Dataset entries
BEGIN

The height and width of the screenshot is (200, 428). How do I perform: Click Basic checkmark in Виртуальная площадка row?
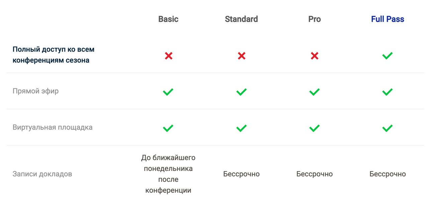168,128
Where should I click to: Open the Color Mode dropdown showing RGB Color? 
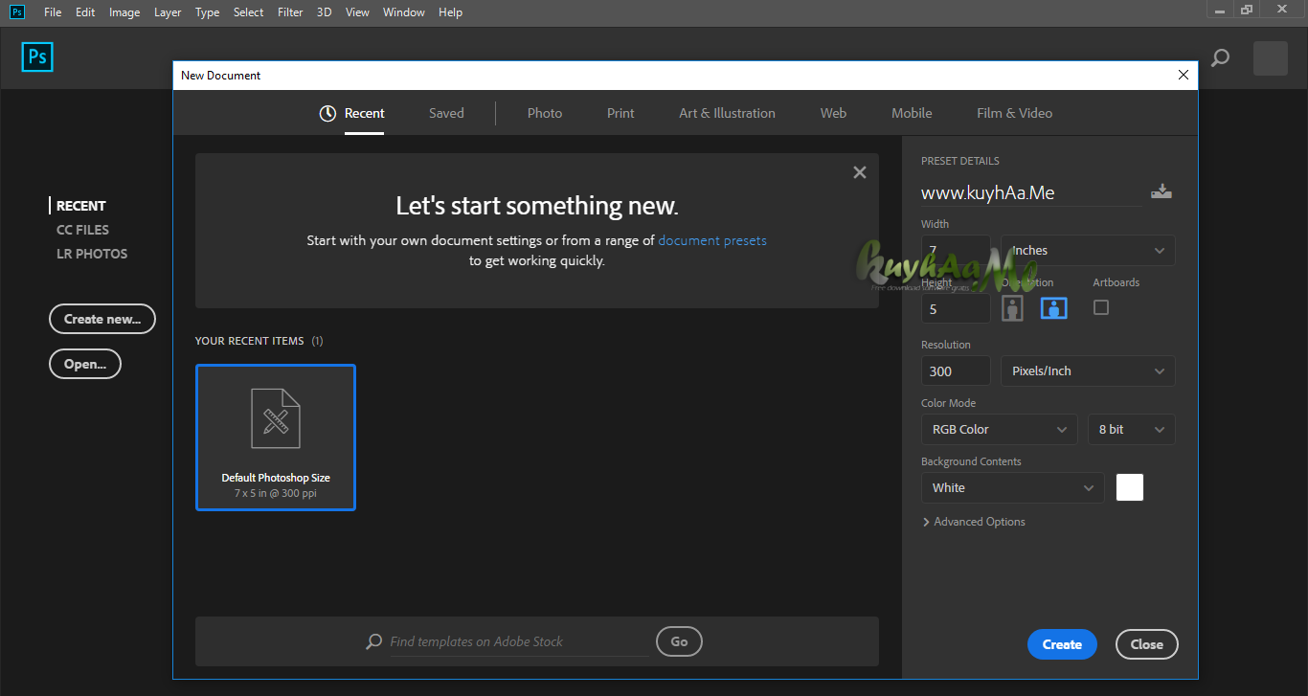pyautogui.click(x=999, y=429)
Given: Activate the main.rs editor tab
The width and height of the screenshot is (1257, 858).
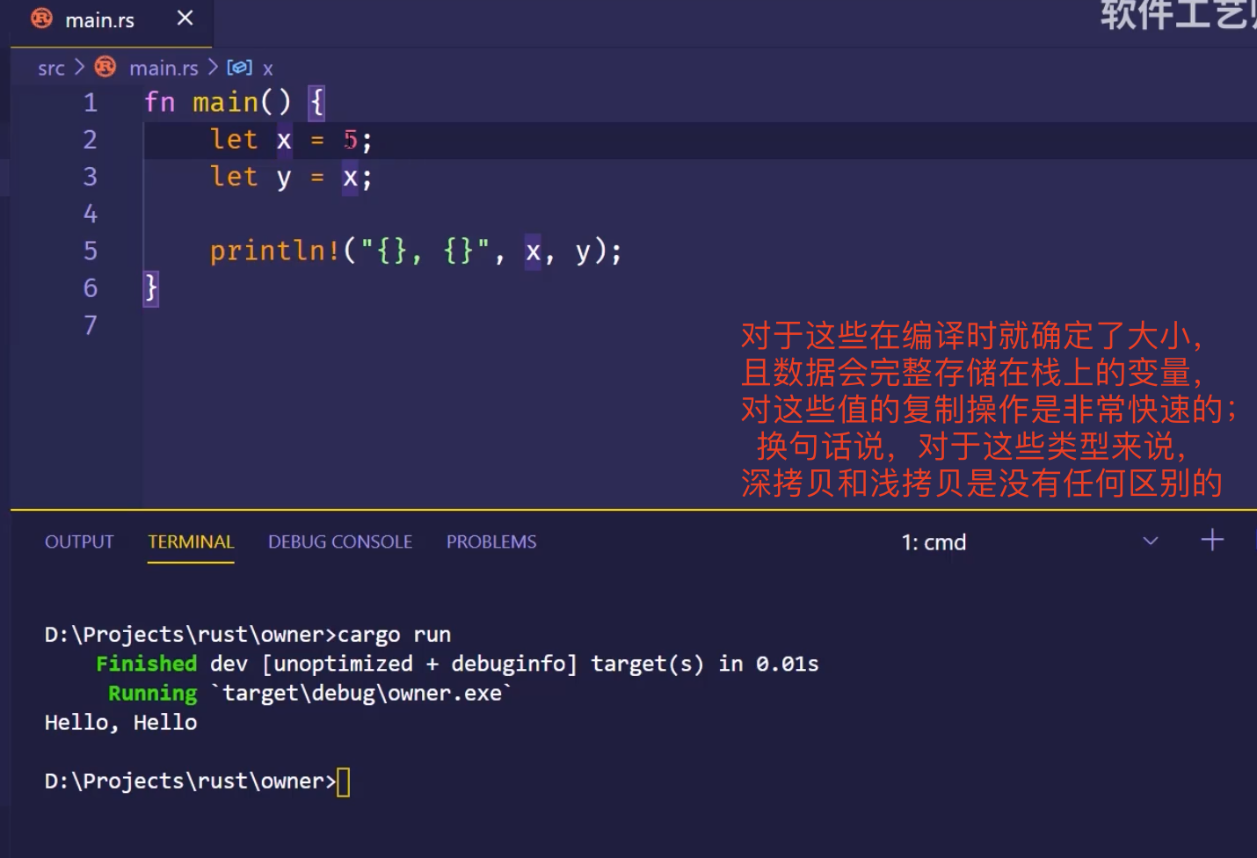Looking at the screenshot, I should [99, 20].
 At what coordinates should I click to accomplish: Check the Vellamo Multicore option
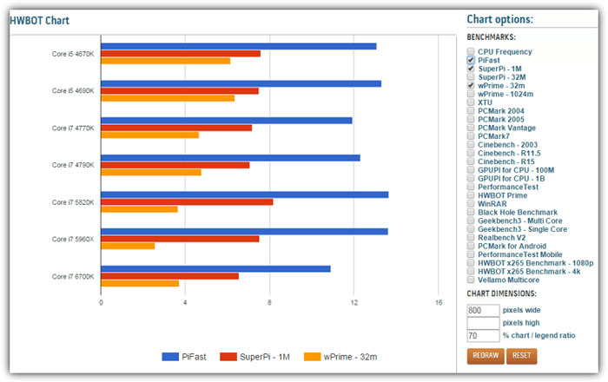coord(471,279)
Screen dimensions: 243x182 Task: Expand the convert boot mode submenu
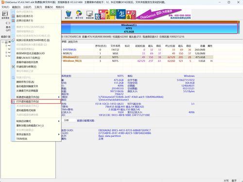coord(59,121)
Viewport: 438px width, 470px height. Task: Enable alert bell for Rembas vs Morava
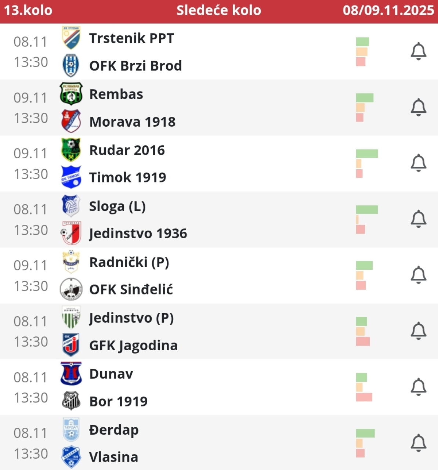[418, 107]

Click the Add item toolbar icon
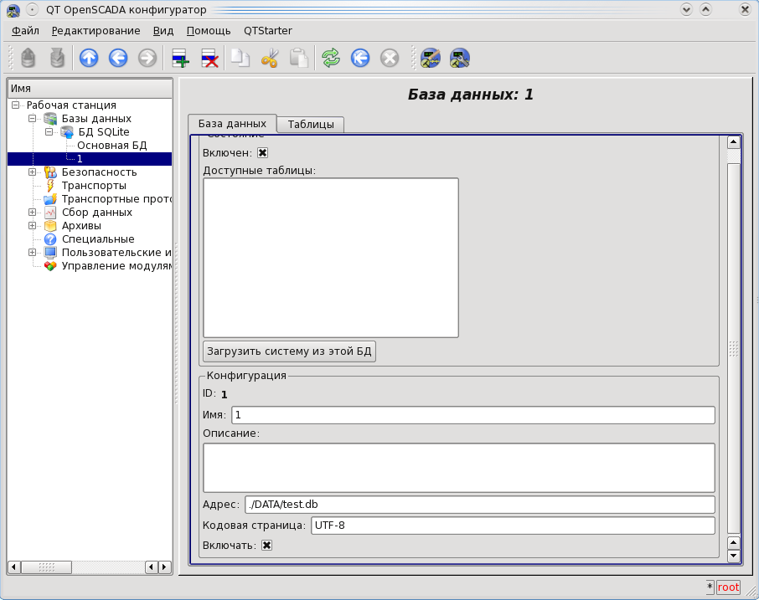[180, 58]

END

TASK INSTRUCTIONS: Using the data above, write out every line exactly, leaving the images behind.

TASK OUTPUT:
The height and width of the screenshot is (200, 428). How do I perform: Click Basic checkmark in Виртуальная площадка row?
168,128
Where should I click to: Open the Color Mode dropdown showing RGB Color? 
pyautogui.click(x=999, y=429)
Given: Activate the main.rs editor tab
The width and height of the screenshot is (1257, 858).
Looking at the screenshot, I should [99, 20].
 At what coordinates should I click to accomplish: Check the Vellamo Multicore option
coord(471,279)
Screen dimensions: 243x182 Task: Expand the convert boot mode submenu
coord(59,121)
Viewport: 438px width, 470px height. Task: Enable alert bell for Rembas vs Morava
[418, 107]

Click the Add item toolbar icon
[180, 58]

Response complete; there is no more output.